Jobs:
• A. List every reading the exact inference notes point to, giving the author and chapter for each.
• B. Rewrite the stretch of the exact inference notes from "The subject of" through "Acyclic Graphical models).", putting "talk" in place of "lecture".

Page text:
# Exact Inference¶

• Murphy: Chapter 20
• MacKay: Chapter 21.1 (worked example with numbers)
• MacKay: Chapter 16 (Message Passing, including soldier intuition)
• MacKay: Chapter 26 Exact Inference on Factor Graphs

### Overview¶

• Variable elimination (VE)
• Complexity of VE

## Inference as Conditional Distribution¶

In this lecture, we will explore inference in probabilistic graphical models (PGM).

Let

$X_E = \text{The observed evidence} \\ X_F = \text{The unobserved variable we want to infer} \\ X_R = X - \{X_F, X_E\} = \text{ Remaining variables, extraneous to query}$

where $$X_R$$ is the set of random variables in our model that are neither part of the query nor the evidence. For inference we will marginalize out these extraneous variables, focussing on the joint distribution over evidence and subject of inference:

$p(X_F, X_E) = \sum_{X_R}p(X_F, X_E, X_R)$

In particular, for inference will focus computing the conditional probability distribution

$p(X_F | X_E) = \frac{p(X_F, X_E)}{p(X_E)}= \frac{p(X_F, X_E)}{\sum_{X_F}p(X_F, X_E)}$

Note that the conditional distributions can be computed by marginalizing over all the other variables, including extraneous, in our model's joint distribution.

$p(X_E) = \sum_{X_F, X_R}p(X_F, X_E, X_R)$

The subject of this lecture will be concerned with how to efficiently marginalize over all variables.

We will see that the order which variables are marginalized over can considerably affect the computational cost, and doing the marginalization naively can incur an exponential cost in the number of random variables.

## Variable elimination¶

• A simple and general exact inference algorithm in any probabilistic graphical model (though we focus on Directed Acyclic Graphical models).
• Has computational complexity that depends on the graph structure of the model. We saw last lecture that the graph structure corresponds to independence assumptions encoded into the model.
• Can use dynamic programming to avoid enumerating all variable assignments.

#### Simple Example: Chain¶

$A \rightarrow B \rightarrow C \rightarrow D$

where we want to compute $$P(D)$$, with no observations for other variables.

Source excerpt:

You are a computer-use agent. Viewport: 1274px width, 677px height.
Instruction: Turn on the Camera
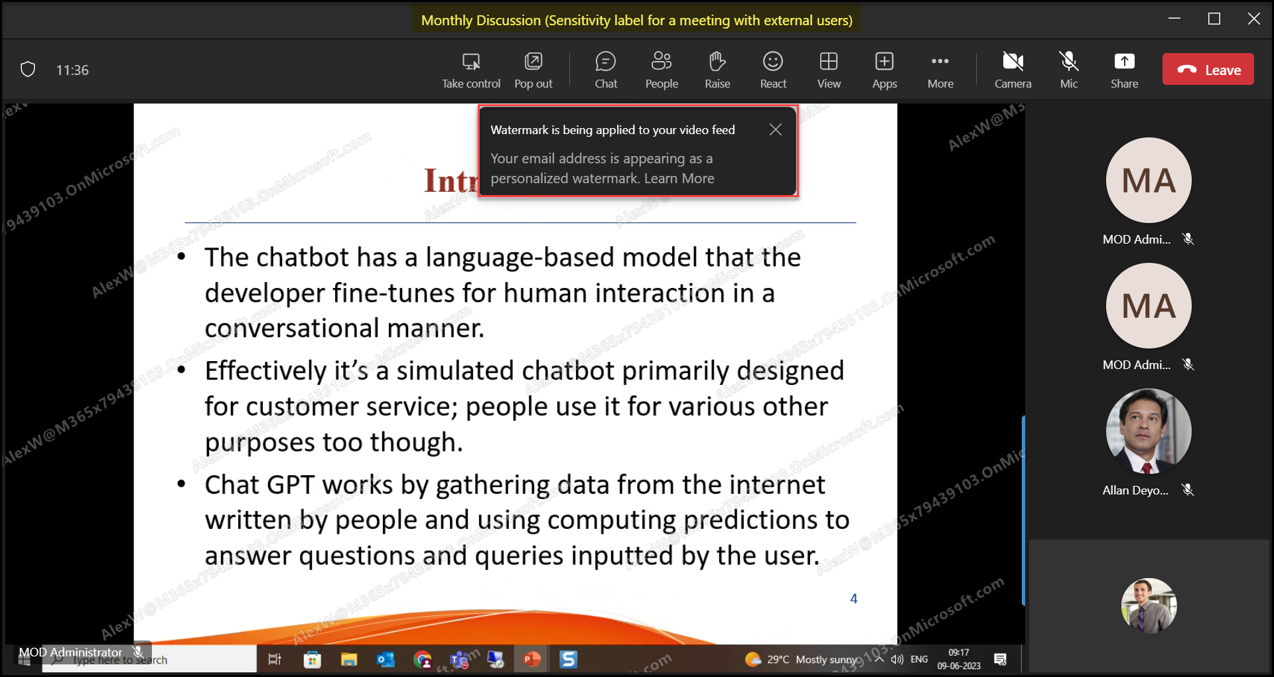click(x=1013, y=62)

Worked solutions:
• A.
- Murphy: Chapter 20
- MacKay: Chapter 21.1
- MacKay: Chapter 16
- MacKay: Chapter 26

• B.
The subject of this talk will be concerned with how to efficiently marginalize over all variables.

We will see that the order which variables are marginalized over can considerably affect the computational cost, and doing the marginalization naively can incur an exponential cost in the number of random variables.

## Variable elimination¶

• A simple and general exact inference algorithm in any probabilistic graphical model (though we focus on Directed Acyclic Graphical models).